To maybe help clarify things. My idea, though poorly written, was to have a layer structure very similar to what Windows has used for decades with folders and sub-folders. A main (top) folder (layer) and as many sub-folders (layers) as one would need. The way my mind works, this structure seems the simplest to understand and manage.
When I start a design, I start with a pre-set number of layers, usually about 15 to 20 layers, I know from experience, I will always need. As the design evolves, I add additional layers as needed. Most of the time, to save time, I disregard which layer I'm working on/in until I have gotten to a point where I want to save my work, at that point I highlight the "work" and "dump" it into the specific layer, or if need be, I add an additional layer.
I find, this approach saves me time. Since, I don't have to keep switching back and forth between layers, as I work, or worrying about which layer I'm working within. Having a predefined set of layers, makes is easy to move objects around.
When a design is finished and before sending the finished product to the client, I go back through each layer, double checking that all objects are on their proper layer.
The sub-folder idea would not necessarily simplify my work, but would keep the layer panel from having the cluttered look.

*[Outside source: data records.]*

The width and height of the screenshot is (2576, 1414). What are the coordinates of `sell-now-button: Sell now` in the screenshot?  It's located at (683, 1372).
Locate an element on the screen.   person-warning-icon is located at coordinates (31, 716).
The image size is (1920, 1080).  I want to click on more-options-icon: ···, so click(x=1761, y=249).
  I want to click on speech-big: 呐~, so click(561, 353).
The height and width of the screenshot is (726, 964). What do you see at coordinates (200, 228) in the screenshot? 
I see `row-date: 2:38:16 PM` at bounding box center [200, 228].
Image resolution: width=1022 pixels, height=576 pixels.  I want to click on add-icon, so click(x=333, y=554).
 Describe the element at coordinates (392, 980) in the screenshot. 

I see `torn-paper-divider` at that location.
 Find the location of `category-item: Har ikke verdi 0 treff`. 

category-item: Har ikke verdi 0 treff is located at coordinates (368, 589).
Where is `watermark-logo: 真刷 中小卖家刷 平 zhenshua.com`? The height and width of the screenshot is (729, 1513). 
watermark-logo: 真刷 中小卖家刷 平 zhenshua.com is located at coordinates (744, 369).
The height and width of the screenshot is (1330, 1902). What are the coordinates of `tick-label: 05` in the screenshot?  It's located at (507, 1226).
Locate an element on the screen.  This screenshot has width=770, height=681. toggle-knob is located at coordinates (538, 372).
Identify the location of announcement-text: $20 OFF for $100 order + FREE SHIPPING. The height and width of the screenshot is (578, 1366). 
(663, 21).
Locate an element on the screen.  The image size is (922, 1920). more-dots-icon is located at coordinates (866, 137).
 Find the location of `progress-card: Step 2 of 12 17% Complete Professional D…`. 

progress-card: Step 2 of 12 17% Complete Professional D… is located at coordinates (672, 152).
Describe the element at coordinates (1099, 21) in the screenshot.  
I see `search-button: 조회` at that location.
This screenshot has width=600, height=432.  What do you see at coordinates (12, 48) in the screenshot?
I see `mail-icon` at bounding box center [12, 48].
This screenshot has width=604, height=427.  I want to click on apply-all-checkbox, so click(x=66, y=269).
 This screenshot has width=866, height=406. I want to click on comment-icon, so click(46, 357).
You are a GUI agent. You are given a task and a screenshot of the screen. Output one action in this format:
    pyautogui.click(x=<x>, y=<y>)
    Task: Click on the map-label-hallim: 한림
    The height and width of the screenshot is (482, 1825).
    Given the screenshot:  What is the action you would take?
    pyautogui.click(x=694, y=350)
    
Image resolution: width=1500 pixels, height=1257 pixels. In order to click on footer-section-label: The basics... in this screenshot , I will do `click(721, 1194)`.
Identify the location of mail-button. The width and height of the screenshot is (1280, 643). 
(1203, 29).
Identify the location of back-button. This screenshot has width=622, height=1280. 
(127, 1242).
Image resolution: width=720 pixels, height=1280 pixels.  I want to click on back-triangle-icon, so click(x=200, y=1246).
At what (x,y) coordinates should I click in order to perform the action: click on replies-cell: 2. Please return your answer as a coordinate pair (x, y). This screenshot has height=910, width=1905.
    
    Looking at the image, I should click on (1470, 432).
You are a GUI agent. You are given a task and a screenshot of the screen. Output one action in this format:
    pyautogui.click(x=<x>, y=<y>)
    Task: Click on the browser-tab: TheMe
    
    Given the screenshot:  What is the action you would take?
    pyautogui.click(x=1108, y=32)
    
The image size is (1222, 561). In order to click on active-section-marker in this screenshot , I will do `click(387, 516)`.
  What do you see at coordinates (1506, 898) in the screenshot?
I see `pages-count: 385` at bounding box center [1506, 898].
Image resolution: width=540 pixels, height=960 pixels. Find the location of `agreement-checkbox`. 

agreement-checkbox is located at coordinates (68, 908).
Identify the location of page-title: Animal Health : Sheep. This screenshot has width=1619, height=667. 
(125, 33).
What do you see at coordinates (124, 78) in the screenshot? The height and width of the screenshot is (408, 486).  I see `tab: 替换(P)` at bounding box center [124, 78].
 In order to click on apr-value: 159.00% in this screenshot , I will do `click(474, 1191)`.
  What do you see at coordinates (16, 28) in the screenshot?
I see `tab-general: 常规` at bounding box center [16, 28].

A side benefit to sub-layers (folders) would be once you've double checked that set of layers (folders) you can basically hide and forget them.
Finally, the disadvantage of having all the layers, in the side panel, showing all times is the cluttered look and the fact, after adding three or four dozen layers, it can make finding a specific layer fairly time consuming. This is an improvement, that I feel is worth perusing.

Tom Springer

Not poorly written, because I could understand it  :) ; I've just become super-sensitive to using words that are also the name of an existing AR facility because I think that if I do, it adds confusion sometimes, especially for other users who might not be fluent in English; I know my English grammar is getting worse as I age... which I'm sure people thought wasn't possible.
Tom Springer

(Unintentional Pyromaniac)

Nick the Nomad

Just my two bob's worth.

I like the idea of layers and sub-layers.  Like Track Planner, I start a new plan from a template file, which contains all the layers that I regularly use.  Somewhere along the line I "adjust" them to suit the particular plan.  There are over fifty layers in the template, which could be split into six or seven categories.  So if I'm working on track, I don't need to see the scenery all the time, but that is several layers (and multiple categories, such as Railway, Town, Village, Industry etc).  If I was able to switch an "upper" layer on and off, thus switching the "lower" ones, that would save a bit of time, and also make the layer list pane a bit less unwieldy. If it could go "deeper", that would suit my style of working also.